The dataset loader provides convenient one-liner functions for common operations:

In [None]:
# Quick Reference: One-liner convenience functions

# 1. Load and pair all datasets in one call
# pairs, stats = load_and_pair_datasets(DATASET_PATHS)

# 2. Validate all pairs
# validation_results = validate_datasets(pairs)

# 3. Iterate with custom processor
# results = iterate_with_groundtruth(pairs, my_processor_fn)

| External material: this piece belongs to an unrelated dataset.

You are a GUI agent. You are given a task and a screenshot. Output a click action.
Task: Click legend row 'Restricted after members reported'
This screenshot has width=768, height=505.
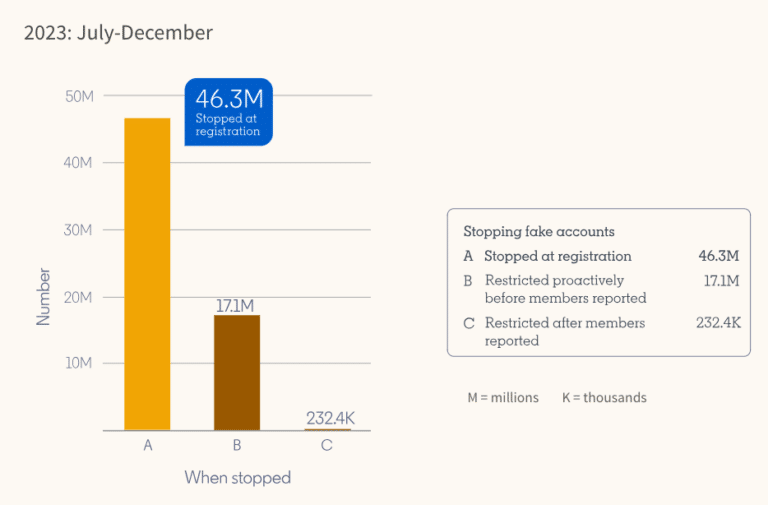pyautogui.click(x=565, y=331)
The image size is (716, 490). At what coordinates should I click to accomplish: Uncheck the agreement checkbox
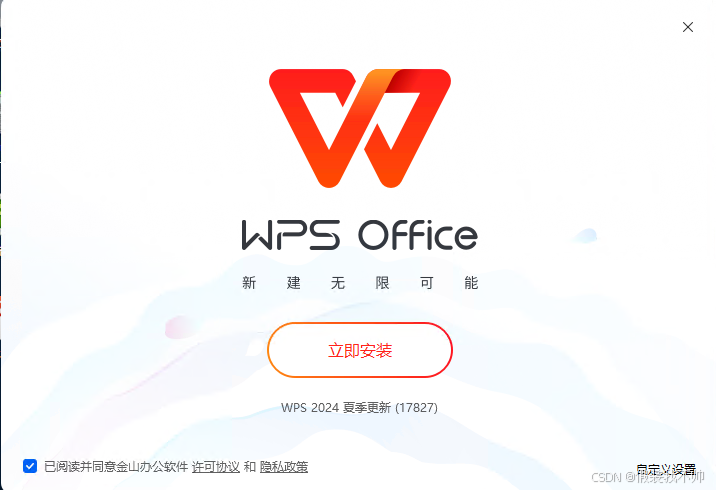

print("Convenience Function Examples:")
print("=" * 60)
print()
print("# Load and pair all datasets")
print("pairs, stats = load_and_pair_datasets(DATASET_PATHS)")
print()
print("# Validate all pairs")
print("validation_results = validate_datasets(pairs)")
print()
print("# Iterate with custom processor")
print("results = iterate_with_groundtruth(pairs, my_processor_fn)")

---

## Validation Checklist

Before proceeding to FTE-HARM hypothesis testing, ensure:

- [ ] Dataset directories scanned successfully
- [ ] All log files identified
- [ ] Ground truth files located
- [ ] Log-ground truth pairing completed
- [ ] Dataset integrity validated
- [ ] No line count mismatches
- [ ] Ground truth format understood
- [ ] Dataset statistics generated
- [ ] Iteration workflow tested
- [ ] Ready for FTE-HARM integration

---

## Expected Dataset Statistics

| Dataset | Total Logs | Malicious % | Primary Attack Types |
|---------|-----------|-------------|---------------------|
| RussellMitchell AITv2 | ~50,000 | ~15% | privilege_escalation, lateral_movement |
| Santos DNS | ~100,000 | ~5% | exfiltration, command_and_control |

---

## Notes for Thesis

**Methodological Contribution:**
The dataset pairing framework ensures validation integrity by establishing explicit correspondence between raw forensic data and verified ground truth annotations. This addresses the methodological challenge of validating probabilistic triage systems against deterministic forensic requirements.

**Technical Finding:**
Line-by-line ground truth format (RussellMitchell) provides stronger validation guarantees than sparse annotation formats, ensuring every triage decision can be evaluated against known labels. However, CSV formats with confidence scores enable more nuanced evaluation of threshold calibration.

**Practical Impact:**
Dataset pairing automation reduces manual validation effort from hours to seconds, enabling comprehensive evaluation across multiple datasets and attack types. This is critical for demonstrating FTE-HARM's generalization capability beyond single-domain testing.